Position der Baßreflexöffnung

Position der Baßreflexöffnung

Bassreflex1Häufig wird die Frage gestellt, ob die Position der Baßreflexöffnung im Gehäuse eine Rolle spielt. Die Antwort, daß jeder Ort - ob oben oder unten auf der Schallwand oder sogar auf der Rückseite - möglich ist, ist sicherlich in den meisten Fällen richtig. Wenn man es aber ganz genau nimmt, muß man bei sehr hohen Standboxen wie bei der "Atlas" oder der "VIB extra" die Sache etwas detaillierter betrachten.
Zu diesem Zweck haben wir ein Testgehäuse mit zwei Baßreflexrohren gebaut. Das eine Rohr sitzt unmittelbar unter dem Tieftöner, das andere so weit wie möglich entfernt. Für die Versuche können die Rohre einzeln geöffnet werden.
Wenn beide Rohre geschlossen sind, ergibt sich der bekannte Amplitudenverlauf des geschlossenen Gehäuses. Interessant ist nun der Unterschied, der sich ergibt, wenn nur das eine oder nur das andere Rohr geöffnet wird. In beiden Fällen wurde unterhalb 40 Hz ein Pegelgewinn bis 6 dB gemessen. Oberhalb 40 Hz jedoch bringt das untere Rohr weiterhin eine Pegelerhöhung, während die Kurve des oberen zuerst sogar abfällt, um sich dann jenseits 150 Hz der geschlossenen Kurve anzunähern. Die Ursache für den Pegelsprung bei 140 Hz liegt darin, daß die Testbox ohne Dämpfungsmaterial betrieben wurde und sich eine kräftige stehende Welle ausbilden kann. Interessant ist, daß bei dem unteren Rohr diese schädliche Resonanz kaum entsteht, da am Boden kein völlig geschlossenes Ende vorhanden ist, an dem der Schall reflektiert werden kann. Schon das ist ein Vorteil der entfernteren Position der Öffnung, da Resonanzen nicht so stark auftreten und ohne großen Aufwand unterdrückt werden können.

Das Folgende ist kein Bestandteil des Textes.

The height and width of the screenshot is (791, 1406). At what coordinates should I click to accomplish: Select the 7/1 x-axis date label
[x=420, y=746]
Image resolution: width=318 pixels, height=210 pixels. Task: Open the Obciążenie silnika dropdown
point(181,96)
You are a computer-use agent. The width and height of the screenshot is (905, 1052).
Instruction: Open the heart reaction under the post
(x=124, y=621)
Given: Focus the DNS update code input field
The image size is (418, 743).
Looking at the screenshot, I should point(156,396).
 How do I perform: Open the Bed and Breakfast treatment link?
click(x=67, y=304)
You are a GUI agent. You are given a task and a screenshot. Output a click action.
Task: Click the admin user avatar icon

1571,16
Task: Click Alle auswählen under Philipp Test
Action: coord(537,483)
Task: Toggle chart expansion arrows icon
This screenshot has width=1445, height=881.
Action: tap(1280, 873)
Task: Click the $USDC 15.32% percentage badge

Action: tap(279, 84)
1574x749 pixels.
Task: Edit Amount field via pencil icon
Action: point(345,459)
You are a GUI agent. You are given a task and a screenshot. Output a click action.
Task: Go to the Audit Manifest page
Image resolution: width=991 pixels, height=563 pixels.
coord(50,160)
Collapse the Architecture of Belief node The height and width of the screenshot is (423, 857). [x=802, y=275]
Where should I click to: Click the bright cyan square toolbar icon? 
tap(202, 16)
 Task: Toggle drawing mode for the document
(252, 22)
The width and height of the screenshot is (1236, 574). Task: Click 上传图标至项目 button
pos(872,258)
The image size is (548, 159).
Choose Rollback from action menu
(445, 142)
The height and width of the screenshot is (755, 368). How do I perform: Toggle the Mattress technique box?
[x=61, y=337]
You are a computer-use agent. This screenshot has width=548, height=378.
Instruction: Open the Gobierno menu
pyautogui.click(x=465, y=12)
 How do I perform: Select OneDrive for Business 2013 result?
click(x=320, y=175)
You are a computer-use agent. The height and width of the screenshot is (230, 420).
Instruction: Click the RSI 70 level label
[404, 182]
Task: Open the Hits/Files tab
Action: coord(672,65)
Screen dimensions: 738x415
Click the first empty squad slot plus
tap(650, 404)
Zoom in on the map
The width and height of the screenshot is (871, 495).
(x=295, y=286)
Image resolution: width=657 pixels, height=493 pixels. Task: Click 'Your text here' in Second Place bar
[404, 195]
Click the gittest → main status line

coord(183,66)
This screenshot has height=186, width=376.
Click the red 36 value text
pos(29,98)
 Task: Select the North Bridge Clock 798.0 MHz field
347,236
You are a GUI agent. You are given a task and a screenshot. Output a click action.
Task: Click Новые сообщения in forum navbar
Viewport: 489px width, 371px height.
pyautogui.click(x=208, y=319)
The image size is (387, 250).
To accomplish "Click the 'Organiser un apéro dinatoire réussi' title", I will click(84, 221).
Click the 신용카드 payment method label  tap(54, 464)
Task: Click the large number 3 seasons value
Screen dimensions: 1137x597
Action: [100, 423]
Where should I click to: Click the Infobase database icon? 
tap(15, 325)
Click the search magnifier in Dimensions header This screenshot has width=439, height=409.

Vor allem ist wichtig, daß das untere Rohr zwischen 50 Hz und 150 Hz mehr Pegel als das obere bringt. Um das zu klären, müssen wir uns kurz das Baßreflex-Prinzip vor Augen führen: Der rückwärtige Schallanteil, der in die Box gestrahlt wird, wird durch das schwingungsfähige System (Helmholtz-Resonator bestehend aus Boxenvolumen und Reflextunnel) in der Phase gedreht, also zeitlich verzögert durch die Öffnung abgestrahlt.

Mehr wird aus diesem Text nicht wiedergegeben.